Exercise instructions ▸
Every line from the one with "Task: Click the WeChat Pay logo icon" through the end of the records below should be restated word for word, and nothing outside that span.
[Given data]
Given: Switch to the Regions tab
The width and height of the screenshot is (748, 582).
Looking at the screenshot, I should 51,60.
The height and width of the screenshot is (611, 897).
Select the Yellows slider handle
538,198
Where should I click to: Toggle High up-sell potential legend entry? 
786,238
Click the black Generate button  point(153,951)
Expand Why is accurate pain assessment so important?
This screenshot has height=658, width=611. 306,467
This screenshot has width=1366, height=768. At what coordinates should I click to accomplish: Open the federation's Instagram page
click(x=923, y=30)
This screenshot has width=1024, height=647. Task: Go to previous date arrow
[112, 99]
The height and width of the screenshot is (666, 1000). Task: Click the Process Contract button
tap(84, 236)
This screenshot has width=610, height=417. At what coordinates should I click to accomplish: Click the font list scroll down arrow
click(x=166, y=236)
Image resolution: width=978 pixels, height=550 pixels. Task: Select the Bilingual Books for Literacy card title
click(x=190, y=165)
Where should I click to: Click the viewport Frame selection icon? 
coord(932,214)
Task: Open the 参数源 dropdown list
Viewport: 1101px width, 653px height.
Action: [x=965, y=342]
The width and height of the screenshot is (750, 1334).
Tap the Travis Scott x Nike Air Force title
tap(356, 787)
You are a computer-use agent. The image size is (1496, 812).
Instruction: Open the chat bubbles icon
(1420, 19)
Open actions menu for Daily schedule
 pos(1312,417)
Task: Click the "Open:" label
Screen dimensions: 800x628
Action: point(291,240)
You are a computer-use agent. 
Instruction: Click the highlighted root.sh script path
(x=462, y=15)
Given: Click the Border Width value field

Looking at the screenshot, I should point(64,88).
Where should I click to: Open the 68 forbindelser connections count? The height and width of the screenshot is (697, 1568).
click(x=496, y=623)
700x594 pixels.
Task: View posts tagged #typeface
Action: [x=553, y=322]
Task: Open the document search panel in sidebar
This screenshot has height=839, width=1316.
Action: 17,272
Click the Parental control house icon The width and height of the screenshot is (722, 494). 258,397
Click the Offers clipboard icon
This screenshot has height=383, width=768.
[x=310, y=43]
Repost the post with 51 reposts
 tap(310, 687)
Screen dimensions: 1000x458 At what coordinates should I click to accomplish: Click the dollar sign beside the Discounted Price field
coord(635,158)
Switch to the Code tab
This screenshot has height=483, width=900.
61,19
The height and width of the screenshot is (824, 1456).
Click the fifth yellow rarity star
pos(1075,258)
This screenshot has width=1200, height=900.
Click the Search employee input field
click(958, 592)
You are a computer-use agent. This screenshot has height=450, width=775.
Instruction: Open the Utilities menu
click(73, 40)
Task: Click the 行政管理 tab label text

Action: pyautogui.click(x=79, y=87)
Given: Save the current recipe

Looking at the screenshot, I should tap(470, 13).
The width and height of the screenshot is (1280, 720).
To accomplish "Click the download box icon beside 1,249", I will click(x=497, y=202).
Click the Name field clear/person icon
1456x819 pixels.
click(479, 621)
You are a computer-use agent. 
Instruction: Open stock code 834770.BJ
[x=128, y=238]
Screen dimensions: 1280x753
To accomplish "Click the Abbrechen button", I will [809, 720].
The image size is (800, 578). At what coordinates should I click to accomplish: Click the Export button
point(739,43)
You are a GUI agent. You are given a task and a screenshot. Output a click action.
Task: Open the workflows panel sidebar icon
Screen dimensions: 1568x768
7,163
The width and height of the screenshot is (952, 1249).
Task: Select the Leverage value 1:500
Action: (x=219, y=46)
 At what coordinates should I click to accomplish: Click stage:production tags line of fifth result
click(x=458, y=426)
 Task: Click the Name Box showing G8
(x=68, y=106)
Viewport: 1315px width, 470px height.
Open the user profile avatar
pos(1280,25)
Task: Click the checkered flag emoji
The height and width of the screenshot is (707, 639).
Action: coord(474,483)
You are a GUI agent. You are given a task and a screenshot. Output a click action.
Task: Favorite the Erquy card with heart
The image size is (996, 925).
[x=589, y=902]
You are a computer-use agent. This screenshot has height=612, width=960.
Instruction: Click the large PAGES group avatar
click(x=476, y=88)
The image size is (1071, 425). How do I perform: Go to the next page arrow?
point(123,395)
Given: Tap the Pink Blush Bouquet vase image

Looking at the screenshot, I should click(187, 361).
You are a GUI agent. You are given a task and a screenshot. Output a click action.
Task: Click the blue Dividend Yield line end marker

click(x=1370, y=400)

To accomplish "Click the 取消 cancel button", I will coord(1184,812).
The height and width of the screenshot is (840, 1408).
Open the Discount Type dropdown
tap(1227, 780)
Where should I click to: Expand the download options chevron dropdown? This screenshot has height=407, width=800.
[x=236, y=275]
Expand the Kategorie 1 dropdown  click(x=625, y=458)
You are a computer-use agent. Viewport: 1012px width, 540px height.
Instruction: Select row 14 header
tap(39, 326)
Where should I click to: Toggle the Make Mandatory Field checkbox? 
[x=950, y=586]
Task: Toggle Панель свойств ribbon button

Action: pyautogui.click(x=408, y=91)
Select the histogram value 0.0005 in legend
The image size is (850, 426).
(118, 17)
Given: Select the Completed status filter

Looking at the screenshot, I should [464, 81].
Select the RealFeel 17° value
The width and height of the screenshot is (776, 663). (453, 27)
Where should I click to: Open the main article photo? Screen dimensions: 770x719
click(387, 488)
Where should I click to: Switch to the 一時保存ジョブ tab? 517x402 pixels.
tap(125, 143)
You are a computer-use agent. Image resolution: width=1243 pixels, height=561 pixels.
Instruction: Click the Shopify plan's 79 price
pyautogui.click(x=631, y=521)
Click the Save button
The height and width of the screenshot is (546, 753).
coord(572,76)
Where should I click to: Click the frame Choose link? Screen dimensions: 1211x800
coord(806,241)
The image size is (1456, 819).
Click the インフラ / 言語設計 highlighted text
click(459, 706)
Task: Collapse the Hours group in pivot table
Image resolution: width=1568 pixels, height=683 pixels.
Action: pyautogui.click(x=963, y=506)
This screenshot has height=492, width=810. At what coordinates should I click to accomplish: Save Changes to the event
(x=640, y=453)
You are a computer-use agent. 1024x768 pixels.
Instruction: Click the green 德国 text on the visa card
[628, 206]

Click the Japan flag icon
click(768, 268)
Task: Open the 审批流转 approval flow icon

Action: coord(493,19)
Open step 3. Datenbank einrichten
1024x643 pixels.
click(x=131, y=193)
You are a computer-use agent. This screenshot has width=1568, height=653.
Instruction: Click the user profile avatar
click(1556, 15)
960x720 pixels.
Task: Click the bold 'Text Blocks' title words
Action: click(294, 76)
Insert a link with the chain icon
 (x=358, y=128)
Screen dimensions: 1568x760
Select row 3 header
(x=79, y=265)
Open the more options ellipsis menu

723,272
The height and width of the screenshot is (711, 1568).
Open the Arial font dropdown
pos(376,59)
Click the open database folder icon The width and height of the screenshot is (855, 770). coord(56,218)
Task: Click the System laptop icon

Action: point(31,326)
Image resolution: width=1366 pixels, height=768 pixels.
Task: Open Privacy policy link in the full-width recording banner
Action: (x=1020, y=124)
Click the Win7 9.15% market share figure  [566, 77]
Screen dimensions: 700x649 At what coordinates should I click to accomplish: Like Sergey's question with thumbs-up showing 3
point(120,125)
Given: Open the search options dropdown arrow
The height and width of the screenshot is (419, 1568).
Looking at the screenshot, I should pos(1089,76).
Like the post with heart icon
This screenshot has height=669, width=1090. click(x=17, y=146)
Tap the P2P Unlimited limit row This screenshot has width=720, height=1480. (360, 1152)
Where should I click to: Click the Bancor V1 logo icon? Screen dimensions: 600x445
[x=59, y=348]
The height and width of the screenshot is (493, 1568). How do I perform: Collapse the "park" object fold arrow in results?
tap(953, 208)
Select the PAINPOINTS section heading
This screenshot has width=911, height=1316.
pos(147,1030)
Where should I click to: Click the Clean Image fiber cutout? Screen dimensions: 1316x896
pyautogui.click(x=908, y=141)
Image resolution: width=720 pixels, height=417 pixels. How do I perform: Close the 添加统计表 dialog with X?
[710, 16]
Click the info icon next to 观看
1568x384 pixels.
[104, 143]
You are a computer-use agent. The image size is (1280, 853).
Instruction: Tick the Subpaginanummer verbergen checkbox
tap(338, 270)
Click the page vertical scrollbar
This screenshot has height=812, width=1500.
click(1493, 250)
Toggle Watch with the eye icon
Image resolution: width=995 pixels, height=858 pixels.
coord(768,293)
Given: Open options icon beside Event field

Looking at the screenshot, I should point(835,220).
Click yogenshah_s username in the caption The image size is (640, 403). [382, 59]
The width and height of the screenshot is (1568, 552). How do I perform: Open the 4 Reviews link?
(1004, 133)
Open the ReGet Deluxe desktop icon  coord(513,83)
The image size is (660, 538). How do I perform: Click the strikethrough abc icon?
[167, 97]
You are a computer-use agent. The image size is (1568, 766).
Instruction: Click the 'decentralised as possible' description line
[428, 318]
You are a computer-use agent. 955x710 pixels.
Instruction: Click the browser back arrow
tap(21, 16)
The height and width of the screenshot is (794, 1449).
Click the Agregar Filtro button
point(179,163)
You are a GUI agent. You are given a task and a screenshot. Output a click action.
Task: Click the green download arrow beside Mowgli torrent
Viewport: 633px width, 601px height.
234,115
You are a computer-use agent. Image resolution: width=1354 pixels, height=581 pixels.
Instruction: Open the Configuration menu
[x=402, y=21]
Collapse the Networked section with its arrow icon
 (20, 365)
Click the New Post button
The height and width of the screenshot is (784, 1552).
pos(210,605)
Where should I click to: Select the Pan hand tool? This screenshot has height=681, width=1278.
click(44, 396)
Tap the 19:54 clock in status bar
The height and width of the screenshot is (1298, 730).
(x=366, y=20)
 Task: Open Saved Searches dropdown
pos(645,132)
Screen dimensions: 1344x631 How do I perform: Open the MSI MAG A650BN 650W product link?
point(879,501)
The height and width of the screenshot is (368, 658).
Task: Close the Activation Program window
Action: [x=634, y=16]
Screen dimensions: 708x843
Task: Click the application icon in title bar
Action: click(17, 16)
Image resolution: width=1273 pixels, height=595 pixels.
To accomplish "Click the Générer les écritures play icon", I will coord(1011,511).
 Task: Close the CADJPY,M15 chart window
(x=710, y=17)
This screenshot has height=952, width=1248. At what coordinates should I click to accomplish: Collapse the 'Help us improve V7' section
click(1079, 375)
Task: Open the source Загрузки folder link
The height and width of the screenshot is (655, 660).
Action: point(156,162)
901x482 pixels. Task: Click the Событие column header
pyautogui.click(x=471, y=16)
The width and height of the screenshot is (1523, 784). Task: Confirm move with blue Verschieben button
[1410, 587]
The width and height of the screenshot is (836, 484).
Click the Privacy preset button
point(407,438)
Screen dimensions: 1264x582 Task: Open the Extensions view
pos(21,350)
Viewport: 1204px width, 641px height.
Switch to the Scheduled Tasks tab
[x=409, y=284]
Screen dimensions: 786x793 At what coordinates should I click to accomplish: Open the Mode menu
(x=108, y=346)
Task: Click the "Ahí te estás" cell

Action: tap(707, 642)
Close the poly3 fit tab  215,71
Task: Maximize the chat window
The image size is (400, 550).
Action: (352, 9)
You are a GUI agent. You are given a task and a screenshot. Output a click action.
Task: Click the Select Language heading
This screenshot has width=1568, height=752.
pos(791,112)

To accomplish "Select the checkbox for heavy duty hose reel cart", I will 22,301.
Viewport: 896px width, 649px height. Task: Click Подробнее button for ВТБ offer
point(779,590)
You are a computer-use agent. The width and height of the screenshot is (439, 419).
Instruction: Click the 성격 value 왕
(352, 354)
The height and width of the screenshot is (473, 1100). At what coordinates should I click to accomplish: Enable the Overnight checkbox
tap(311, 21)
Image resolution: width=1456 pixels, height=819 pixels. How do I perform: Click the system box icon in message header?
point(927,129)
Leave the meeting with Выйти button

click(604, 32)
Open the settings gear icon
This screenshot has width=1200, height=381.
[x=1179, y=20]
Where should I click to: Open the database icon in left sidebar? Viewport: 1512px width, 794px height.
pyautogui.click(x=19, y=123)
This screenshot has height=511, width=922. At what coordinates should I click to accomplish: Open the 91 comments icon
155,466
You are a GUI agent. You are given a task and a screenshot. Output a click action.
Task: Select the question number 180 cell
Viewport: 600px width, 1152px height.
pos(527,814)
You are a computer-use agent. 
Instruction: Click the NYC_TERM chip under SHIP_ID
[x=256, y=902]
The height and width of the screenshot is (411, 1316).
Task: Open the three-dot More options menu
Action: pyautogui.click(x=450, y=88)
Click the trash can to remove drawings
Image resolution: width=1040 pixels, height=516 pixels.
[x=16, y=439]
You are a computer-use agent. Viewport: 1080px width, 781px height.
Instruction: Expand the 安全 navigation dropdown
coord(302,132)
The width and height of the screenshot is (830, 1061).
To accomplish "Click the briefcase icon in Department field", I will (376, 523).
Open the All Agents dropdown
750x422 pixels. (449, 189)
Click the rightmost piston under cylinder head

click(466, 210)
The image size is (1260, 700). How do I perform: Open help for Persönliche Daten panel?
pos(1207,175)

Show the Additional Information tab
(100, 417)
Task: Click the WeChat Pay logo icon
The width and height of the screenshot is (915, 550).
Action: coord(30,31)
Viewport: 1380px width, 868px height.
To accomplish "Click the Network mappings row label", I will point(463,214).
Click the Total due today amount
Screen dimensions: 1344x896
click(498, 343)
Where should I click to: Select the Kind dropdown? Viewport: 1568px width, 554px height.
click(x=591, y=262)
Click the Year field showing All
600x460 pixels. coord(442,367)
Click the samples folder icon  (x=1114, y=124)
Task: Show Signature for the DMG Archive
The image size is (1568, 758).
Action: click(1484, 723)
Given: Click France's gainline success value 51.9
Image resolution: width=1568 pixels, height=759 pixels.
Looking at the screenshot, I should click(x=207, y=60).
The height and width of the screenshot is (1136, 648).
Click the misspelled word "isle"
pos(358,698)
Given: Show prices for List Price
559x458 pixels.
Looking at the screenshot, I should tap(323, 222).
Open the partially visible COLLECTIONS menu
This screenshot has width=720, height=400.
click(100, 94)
[/Given data]
Result ▸
Task: Click the WeChat Pay logo icon
The width and height of the screenshot is (915, 550).
Action: coord(30,31)
Viewport: 1380px width, 868px height.
To accomplish "Click the Network mappings row label", I will point(463,214).
Click the Total due today amount
Screen dimensions: 1344x896
click(498, 343)
Where should I click to: Select the Kind dropdown? Viewport: 1568px width, 554px height.
click(x=591, y=262)
Click the Year field showing All
600x460 pixels. coord(442,367)
Click the samples folder icon  (x=1114, y=124)
Task: Show Signature for the DMG Archive
The image size is (1568, 758).
Action: click(1484, 723)
Given: Click France's gainline success value 51.9
Image resolution: width=1568 pixels, height=759 pixels.
Looking at the screenshot, I should click(x=207, y=60).
The height and width of the screenshot is (1136, 648).
Click the misspelled word "isle"
pos(358,698)
Given: Show prices for List Price
559x458 pixels.
Looking at the screenshot, I should tap(323, 222).
Open the partially visible COLLECTIONS menu
This screenshot has width=720, height=400.
click(100, 94)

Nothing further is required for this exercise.